Data listing
● ● ●
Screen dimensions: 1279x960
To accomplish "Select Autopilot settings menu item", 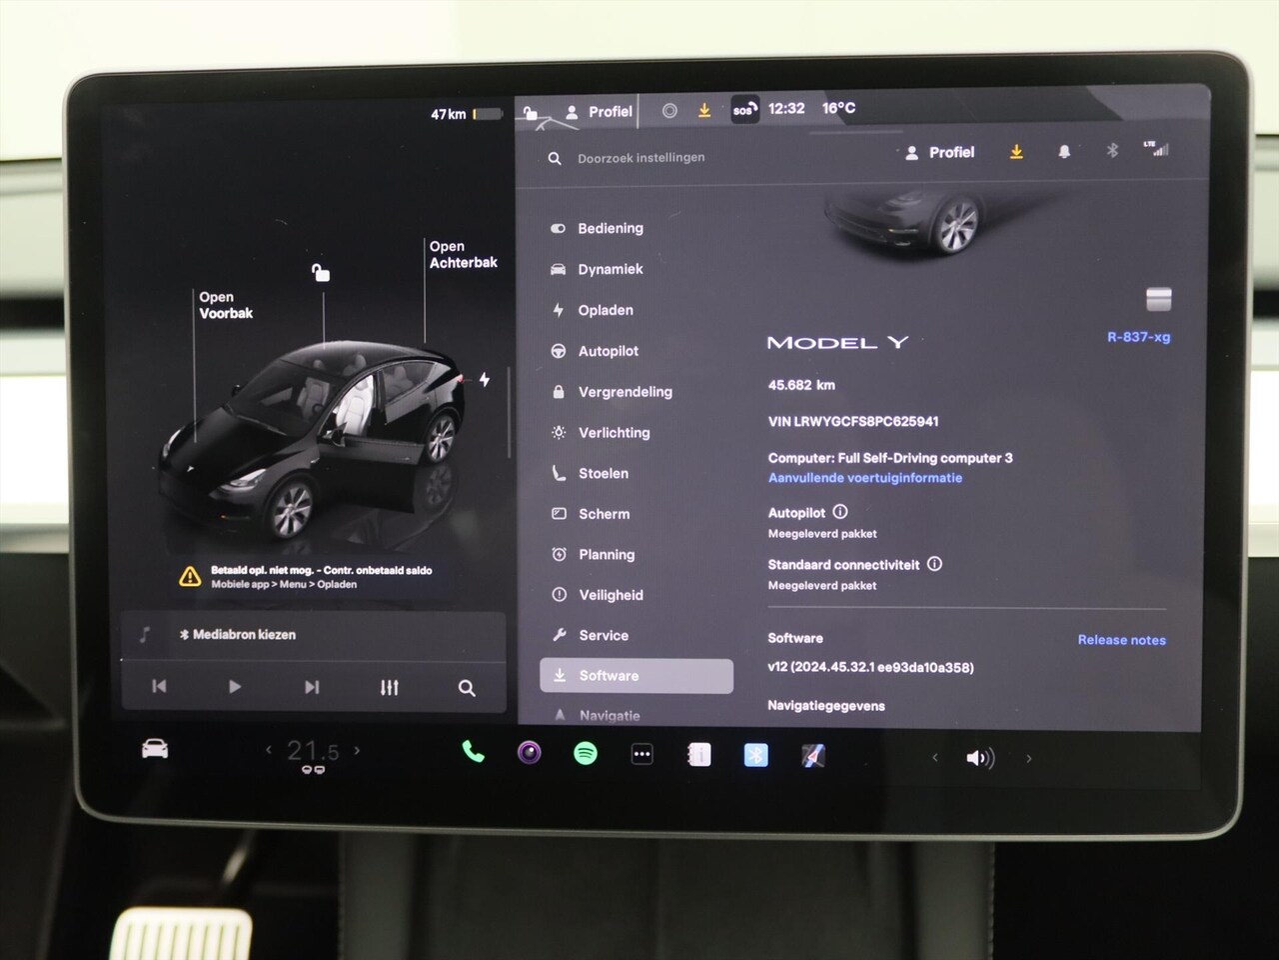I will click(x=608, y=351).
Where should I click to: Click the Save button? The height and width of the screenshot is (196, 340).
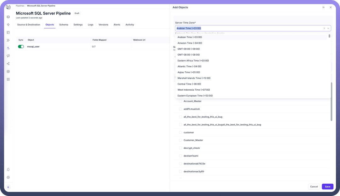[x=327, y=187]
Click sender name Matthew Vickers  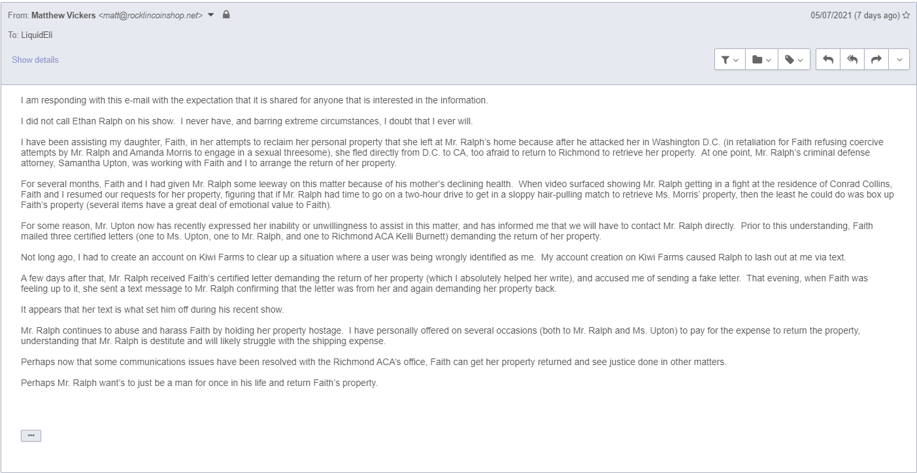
● ● ●
== Exercise ==
Please repeat word for word the stretch of the items from the line containing "Where should I" through the end of the items, leaving the pictures out of your answer.

== The result ==
Where should I click to: Click the Save button? The height and width of the screenshot is (196, 340).
[x=327, y=187]
Click sender name Matthew Vickers  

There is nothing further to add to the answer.